Letzte Woche ist mir wieder ein schönes Beispiel über den Weg gelaufen, wie sich jemand mit zu hohen Anforderungen an sich selbst im Weg steht: “Wenn ich etwas mache, dann will ich es auch wirklich perfekt machen”, sagte mein Bekannter mit inbrünstiger Überzeugung. Dagegen ist auch nichts einzuwenden; im Gegenteil, das Ziel ist hehr und wichtig.

Allerdings war das Vorhaben, um dessen Planung es ging, schon einmal gescheitert. Und der zweite Versuch war gerade auf dem besten Weg, wieder zu scheitern, lange bevor er überhaupt angegangen wurde. Grund: Wie der Bekannte zugab, führte sein Wunsch, alles perfekt zu machen, zu einem unglaublichen Aufwand: Denn um die angestrebte Perfektion zu erreichen, wurde ein simples Projekt durch Einbezug verschiedener Faktoren und Personen immer größer und komplexer gemacht – bis es sich schließlich als kaum noch bewältigbar entpuppte.

Perfektion ist allgegenwärtig

Keine Frage: In unserer Gesellschaft regiert die Perfektion. Man braucht nur den Fernseher einzuschalten oder Zeitschriften aufzuschlagen, schon springen uns scheinbar perfekt aussehende, gesunde und vor allem stets unsagbar gut gelaunte, glückliche Menschen entgegen.

Und es gibt Berge von Ratgeberliteratur, die Dir zeigen will, wie Du genau so wirst; wie Du also vollkommen zufrieden und glücklich lebst, den perfekten Traumjob findest oder völlig nebenwirkungsfrei Karriere machst und dabei auch noch mit links reich wirst.

Perfektion in Führung und Arbeitsalltag

Doch das Phänomen beschränkt sich nicht auf unsere persönlichen Befindlichkeiten. Gerade im Berufsalltag ist Perfektion allgegenwärtig: Arbeitnehmer sollen perfekt in das Unternehmen passen und ihre Arbeit möglichst fehlerlos erledigen.

Es zählen vor allem Stärke und Kompetenz, die durch vermeintliche Fehlerlosigkeit und den perfekten Auftritt suggeriert werden. Jeder spielt seine Rolle so gut wie möglich. Der schöne Schein zählt oft mehr als die tatsächlichen Inhalte.
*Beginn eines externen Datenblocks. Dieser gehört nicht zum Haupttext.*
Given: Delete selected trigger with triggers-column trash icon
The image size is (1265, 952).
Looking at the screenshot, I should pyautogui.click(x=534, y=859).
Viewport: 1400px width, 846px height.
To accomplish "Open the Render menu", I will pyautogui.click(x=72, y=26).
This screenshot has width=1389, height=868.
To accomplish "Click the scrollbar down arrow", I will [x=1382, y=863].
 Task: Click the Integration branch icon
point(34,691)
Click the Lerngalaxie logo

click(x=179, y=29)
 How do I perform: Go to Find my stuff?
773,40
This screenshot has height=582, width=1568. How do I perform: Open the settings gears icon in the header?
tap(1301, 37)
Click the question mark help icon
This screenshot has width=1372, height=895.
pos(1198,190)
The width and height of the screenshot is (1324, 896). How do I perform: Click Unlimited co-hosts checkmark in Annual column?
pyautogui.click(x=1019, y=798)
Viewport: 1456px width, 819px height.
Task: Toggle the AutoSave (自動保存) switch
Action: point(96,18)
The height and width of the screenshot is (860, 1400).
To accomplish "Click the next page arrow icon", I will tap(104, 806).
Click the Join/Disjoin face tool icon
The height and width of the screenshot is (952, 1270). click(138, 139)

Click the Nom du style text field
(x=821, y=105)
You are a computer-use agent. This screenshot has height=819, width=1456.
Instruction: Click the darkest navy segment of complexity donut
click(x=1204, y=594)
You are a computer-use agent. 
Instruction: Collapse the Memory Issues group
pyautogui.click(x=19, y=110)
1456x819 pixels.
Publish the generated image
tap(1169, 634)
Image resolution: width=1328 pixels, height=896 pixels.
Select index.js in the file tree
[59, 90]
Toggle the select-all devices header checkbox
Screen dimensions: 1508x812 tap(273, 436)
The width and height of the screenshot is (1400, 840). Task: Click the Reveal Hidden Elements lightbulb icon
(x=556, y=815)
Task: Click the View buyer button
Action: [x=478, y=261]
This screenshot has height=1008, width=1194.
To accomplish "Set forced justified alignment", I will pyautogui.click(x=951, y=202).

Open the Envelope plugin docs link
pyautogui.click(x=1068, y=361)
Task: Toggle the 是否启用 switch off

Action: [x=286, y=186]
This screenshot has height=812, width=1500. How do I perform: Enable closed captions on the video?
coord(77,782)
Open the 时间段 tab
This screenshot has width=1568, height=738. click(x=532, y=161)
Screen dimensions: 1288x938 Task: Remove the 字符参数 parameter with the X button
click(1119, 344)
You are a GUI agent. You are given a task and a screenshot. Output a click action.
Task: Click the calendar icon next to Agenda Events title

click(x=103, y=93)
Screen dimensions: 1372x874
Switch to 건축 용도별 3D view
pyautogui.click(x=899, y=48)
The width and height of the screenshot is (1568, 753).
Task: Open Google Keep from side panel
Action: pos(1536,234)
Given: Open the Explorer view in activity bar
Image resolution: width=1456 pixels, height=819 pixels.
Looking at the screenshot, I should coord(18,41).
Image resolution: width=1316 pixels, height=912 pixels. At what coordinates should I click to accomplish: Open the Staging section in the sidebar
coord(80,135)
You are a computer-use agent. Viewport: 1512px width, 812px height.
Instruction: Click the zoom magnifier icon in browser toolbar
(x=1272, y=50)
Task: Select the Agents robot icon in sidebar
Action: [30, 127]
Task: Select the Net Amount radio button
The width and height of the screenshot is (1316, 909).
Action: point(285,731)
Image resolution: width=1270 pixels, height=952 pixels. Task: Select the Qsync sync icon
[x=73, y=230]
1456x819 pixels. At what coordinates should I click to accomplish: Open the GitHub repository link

Dass wahre Kompetenz darin besteht, auch Fehler und Nicht-Wissen zugeben zu können, um daraus zu lernen, wird dabei gerne übersehen.

Perfekt Gestylt: Gefönte Kens und Barbies aus der Chefetage

Wohin das führen kann, hat kürzlich der ehemalige Telekom-Personal-Vorstand Thomas Sattelberger  etwas plakativ beschrieben:

“Die gefönten Kens und Barbies im Business-Outfit werden nur auf ökonomische Effizienz getrimmt, nicht zu Innovationen animiert. Die Manager in spe denken einzig in der Kategorie ‘höher, schneller, weiter’. Business Schools und Wirtschaftsfakultäten sind deshalb signifikant verantwortlich für missratene Führung im Management.”

6 Tipps für den Weg aus der Perfektionsfalle

Doch wie entgeht man, eingedenk der ganzen Einflüsse aus Umfeld und Medien, dieser Perfektionsfalle? Die folgenden Verhaltensweisen können verhindern helfen, dass Du Dir selbst im Weg stehst mit einem übertriebenen Perfektionsanspruch:

  1. Weg mit der Prokrastination: Wie mein oben erwähnter Bekannter schieben viele Leute ständig wichtige Aufgaben vor sich her, weil man Angst hat, sie nicht perfekt erledigen zu können. Das ist die klassische Prokrastination von Menschen, die unter Perfektionismus leiden. Was hilft: Machen eine Prioritätenliste und erledigen Sie wichtige Dinge sofort!
  2. Ängste abbauen: Der Wunsch nach Perfektion entsteht aus Angst und persönlicher Unsicherheit. Machen Sie sich also klar, wo Ihre Ängste liegen und bekämpfen Sie das Übel von der Wurzel her.
  3. Was kann schon passieren? Was wird passieren, wenn Sie sich einfach weniger Mühe geben? Vermutlich viel weniger als Sie im Moment glauben. Schrauben Sie Ihre Ansprüche an sich selbst einfach mal testweise ein wenig herunter.
  4. Lernen Sie, mit Kritik umzugehen: Ein Faktor, der viele Menschen zu Höchstleistungen treibt, ist der Umgang mit Kritik. Hinterfragen Sie diese ruhig mal: Hat man Sie wirklich kritisiert? Ist die Kritik gerechtfertigt? Hat Ihr Kritiker genug Ahnung von der Sache, um Sie wirklich kritisieren zu können?
  5. Lernen Sie, Entscheidungen zu fällen: Statt verbissen vor sich hinzusinnieren – schreiben Sie alles auf. Struktur hilft Ihnen, trotz Perfektions-Anspruch zu entscheiden. Und sehen Sie Dinge ruhig auch mal mit Humor, denn Lachen hilft gegen Perfektionismus.
  6. Fehler produktiv nutzen: Fehler sind menschlich. Wenn Ihnen ein Fehler unterläuft, ärgere Sie sich ruhig, dass Sie diesmal nicht perfekt waren. Aber überlegen Sie dann auch, was Sie beim nächsten Mal besser machen könnten.